The investigation of highly-ordered thin films is one of the outstanding fields of research in the context of block copolymers since they enable a versatile self-assembled morphology in the range of 5-50 nm by means of a “bottom-up” approach. They promise applications such as polymer membranes or templates for nanostructured materials. Among the block copolymer structures, vertical cylinders have received great attention because of their ability to produce highly-ordered nanopores. Nanopores can be formed from a thin block copolymer film by removing one block by selective etching or by dissolving a polymer block. In this study, polystyrene-block-poly(ethylene oxide) diblock copolymer is used with ortho-nitrobenzyl ester (ONB) as a photocleavable block linker (PS-hν-PEO). The pore material PEO is washed out by a suitable solvent after the two blocks are photocleaved applying mild UV radiation. This results in an arrangement of nanopores which are decorated with functional groups, leading to materials for adsorption or filtration purposes.
In the first step of the work, the efficiency of the photocleavage was investigated in solution by FCS measurements in order to determine the exposure time with UV at 365 nm for a quantitative cleavage of the two polymer blocks.

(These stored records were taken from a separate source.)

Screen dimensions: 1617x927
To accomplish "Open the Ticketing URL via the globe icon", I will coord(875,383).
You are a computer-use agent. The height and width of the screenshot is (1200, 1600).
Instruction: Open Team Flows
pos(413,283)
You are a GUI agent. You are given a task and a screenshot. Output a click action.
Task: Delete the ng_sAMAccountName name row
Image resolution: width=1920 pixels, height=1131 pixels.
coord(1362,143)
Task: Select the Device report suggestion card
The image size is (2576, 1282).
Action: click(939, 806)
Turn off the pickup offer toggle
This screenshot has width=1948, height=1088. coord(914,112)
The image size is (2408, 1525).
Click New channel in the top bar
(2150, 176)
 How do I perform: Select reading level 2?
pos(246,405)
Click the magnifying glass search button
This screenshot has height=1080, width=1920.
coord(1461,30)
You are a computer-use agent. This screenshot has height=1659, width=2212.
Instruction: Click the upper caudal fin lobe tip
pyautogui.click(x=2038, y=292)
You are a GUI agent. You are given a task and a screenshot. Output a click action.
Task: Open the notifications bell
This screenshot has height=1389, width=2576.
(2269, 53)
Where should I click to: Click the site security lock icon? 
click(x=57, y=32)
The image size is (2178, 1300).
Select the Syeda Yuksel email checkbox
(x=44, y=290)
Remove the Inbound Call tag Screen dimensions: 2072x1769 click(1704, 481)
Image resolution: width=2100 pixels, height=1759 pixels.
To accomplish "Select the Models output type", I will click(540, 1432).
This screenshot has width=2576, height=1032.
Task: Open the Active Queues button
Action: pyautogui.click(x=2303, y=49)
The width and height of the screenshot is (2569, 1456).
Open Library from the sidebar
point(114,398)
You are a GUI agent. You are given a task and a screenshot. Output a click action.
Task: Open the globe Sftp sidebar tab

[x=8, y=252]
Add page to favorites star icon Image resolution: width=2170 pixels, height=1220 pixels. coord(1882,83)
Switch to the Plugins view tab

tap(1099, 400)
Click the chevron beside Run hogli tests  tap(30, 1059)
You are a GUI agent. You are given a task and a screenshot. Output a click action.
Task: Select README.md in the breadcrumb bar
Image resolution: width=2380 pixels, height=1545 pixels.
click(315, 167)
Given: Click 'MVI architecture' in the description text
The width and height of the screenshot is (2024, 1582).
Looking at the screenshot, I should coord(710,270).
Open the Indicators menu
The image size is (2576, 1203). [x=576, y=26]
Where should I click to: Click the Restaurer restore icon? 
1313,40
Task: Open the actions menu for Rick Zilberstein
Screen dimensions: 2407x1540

In the following experiments ultra-thin polymer films are prepared on top of a silicon substrate and the desired arrangement of the films is then generated by solvent vapor annealing. The adjustment of the solvent vapor is of great importance in the treatment in order to manage the forces at the substrate/polymer film interface and to obtain cylinders perpendicular to the sample surface. For the characterization of the thin films, microscopic methods were combined with X-ray scattering methods to represent both the surface and the internal structure of the films.
Further work deals with the removal of the pore material by washing with a suitable solvent. After the films were cleaved with UV, the kinetic behavior of the films was identified towards the two solvents ethanol and ultra-pure water. A washing protocol was prepared for both solvents and the effect of the solvent nature on the internal as well as the surface structure was verified. For this purpose, grazing-incidence small-angle X-ray scattering (GISAXS) and atomic force microscopy (AFM) were performed.
Based on this, the treatment of the polymer film during the washing process was observed in real time in order to draw conclusions about the dynamics of the removal process. In-situ X-ray reflectivity measurements provide statistically significant information about the change in the layer thickness as well as the roughness of the polymer film during pore formation. By in-situ AFM measurements, the structure analysis of the ultra-thin block copolymer films was completed and thus the temporal effect of the washing process was elaborated.
This thesis deals with experimentally advanced analytical techniques, which have been extended with regard to their application in the field of thin films of block copolymer research. As a result, the approach of photocleavable block copolymer thin films was put under scrutinity and evaluated regarding its feasibility.
ER